* [REQUIRED WORK]:
[1] Copy the part of the memoir about growing up as a small-town bookie's son between "His business peaked" and "grow out of it.", inclusive.
[2] Carry on the memoir about growing up as a small-town bookie's son from the point where it stops.

* [QUOTED PASSAGE]:
I was born in 1937 in Brantford, Ontario, Canada. Both my parents were orphans and grade school dropouts, and wanted nothing more than for me, my older brother and sister to live beyond their own dreams. My father, my life-long hero was a fun- loving extroverted storyteller. My mother was mostly silent and strong. Dad was an old-time barber, a union leader, politically engaged, and a great debater, who sang to customers who came for a shave and a haircut, but also to go to the back room—read the racing form and to bet on the horses. That’s right my Dad was a small-town bookie!
I was reading the racing form and picking winners in high school. My dad taught me about money; from whence it comes and how it circulates through the economy. He placed side bets if his risk was too high that day. I sometimes laid off his bets to other small- town bookies on my bicycle after school. I was fully engaged in his daily business. He would come home at night and plunk his cash roll on the table for me to count. He took the difference and entered it in his little black book as “takin’s.” I cherish one of those little black books today.
His business peaked in 1949 when our family got its first car, but his health declined rapidly from that point. At 21 my father was off his feet for a year recovering from rheumatic fever. He was left with an enlarged heart that led to his early death at age 56. He lived to witness my graduation in 1963 with an MBA in finance and marketing. I was diagnosed with childhood arthritis at 13. We were told that my condition was inherited from my father and that I might very well grow out of it.

* [Stored data]:

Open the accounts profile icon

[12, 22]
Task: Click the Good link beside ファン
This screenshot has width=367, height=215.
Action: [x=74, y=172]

* [EXERCISE ANSWERS]:
[1]
His business peaked in 1949 when our family got its first car, but his health declined rapidly from that point. At 21 my father was off his feet for a year recovering from rheumatic fever. He was left with an enlarged heart that led to his early death at age 56. He lived to witness my graduation in 1963 with an MBA in finance and marketing. I was diagnosed with childhood arthritis at 13. We were told that my condition was inherited from my father and that I might very well grow out of it.

[2]
At the height of what I call my first business career in 1972 I had my significant emotional event (SEE) forever changing my sense of gratitude for life and the need to give back in every way possible. I was diagnosed with rheumatoid arthritis, and took a full year off to recover as my father did when he was 21 years old.
My personal SEE, and the love, appreciation and connection to my father provides the strength and motivation for me to identify COVID-19 as a global SEE, and to link the recovery from that SEE to my own recovery, leaving out the story of my second business career; and jumping straight to my volunteer career now into its 15th year of learning, innovating, connecting and celebrating the future of building resilient communities using the Transition Towns model as interpreted in Transition Town Peterborough Inc.
NOW IS THE TIME! Is my first book to be published. After my second business career I wrote a book titled The Flight of the Wild Goose that told the story of the origin of my life time mantra and spoke to what I thought I learned in my two business careers …one before my SEE …one after my SEE. This book seems dated and insignificant now. My plan is to weave its contents into my memoirs titled An Ordinary Difference for my children and grandchildren.